Offering frequent news and analysis from the majestic Evergreen State and beyond, The Cascadia Advocate is the Northwest Progressive Institute's unconventional perspective on world, national, and local politics.

Thursday, November 29, 2007

I-747 reinstatement rolls through Senate

The Senate has just approved HB 2416 by a vote of 39 to 9. The roll call:
Voting Yea: Senators Benton, Berkey, Brandland, Brown, Carrell, Delvin, Eide, Franklin, Fraser, Hargrove, Hatfield, Haugen, Hewitt, Hobbs, Holmquist, Honeyford, Kastama, Kauffman, Keiser, Kilmer, King, Marr, McAuliffe, McCaslin, Morton, Oemig, Parlette, Pflug, Prentice, Rasmussen, Roach, Rockefeller, Schoesler, Sheldon, Shin, Stevens, Swecker, Tom, and Zarelli

Voting Nay: Senators Fairley, Jacobsen, Kline, Kohl-Welles, McDermott, Murray, Pridemore, Spanel, and Weinstein
It should be noted that two of the Democratic senators who voted yes did everything they could to attach a sunset clause to the legislation (Oemig and Kastama) repeatedly offering a sensible amendment first in committee and then on the floor of the state Senate (PDF).

So that's that. The Legislature is giving the governor what she foolishly asked for and many progressive Democrats have happily voted to preserve a regressive, draconian right wing property tax limit that hurts our communities.
Democratic values? Forget 'em.

Comments:

Anonymous Sarajane46th said...

It is truly disturbing that our legislators did not do the principled thing and add the sunset amendment. I could understand just buying some breathing time, but this is cynical politics. Even the Speaker could not call it good policy with a straight face, when he was asked about it on KUOW.

Why is it bad policy? Some of our smallest counties are flat broke and don't have the tax base to provide even minimal safety and criminal justice services. Counties must have the ability to increase taxes in response to increases in inflation, population and special issues (e.g., the viaduct and the 520 bridge). Any and all of these are valid reasons to increase property taxes beyond Tim Eyman's arbitrary 1% limit.
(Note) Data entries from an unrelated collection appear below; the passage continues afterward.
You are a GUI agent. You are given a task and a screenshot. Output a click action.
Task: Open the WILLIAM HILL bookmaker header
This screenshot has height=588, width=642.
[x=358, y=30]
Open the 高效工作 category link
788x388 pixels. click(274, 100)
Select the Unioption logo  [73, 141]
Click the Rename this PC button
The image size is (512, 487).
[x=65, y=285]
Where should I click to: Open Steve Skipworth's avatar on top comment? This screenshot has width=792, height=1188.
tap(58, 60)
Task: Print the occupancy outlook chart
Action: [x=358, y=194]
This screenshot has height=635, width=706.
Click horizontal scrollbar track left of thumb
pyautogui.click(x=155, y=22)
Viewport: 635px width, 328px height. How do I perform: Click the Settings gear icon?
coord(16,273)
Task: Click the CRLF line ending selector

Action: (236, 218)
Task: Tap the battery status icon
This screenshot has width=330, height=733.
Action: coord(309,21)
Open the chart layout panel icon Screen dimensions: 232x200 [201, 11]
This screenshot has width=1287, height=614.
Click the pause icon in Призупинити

We'll be looking for legislation that will begin to shift the tax burden back to commercial real estate, which is greatly undervalued for tax purposes, and has been increasingly so for the past two decades. This is one of the major reasons our home property taxes have gone up so much.

Thanks to our legislators who did the right thing by voting against it or by trying to amend it. Progressives will remember.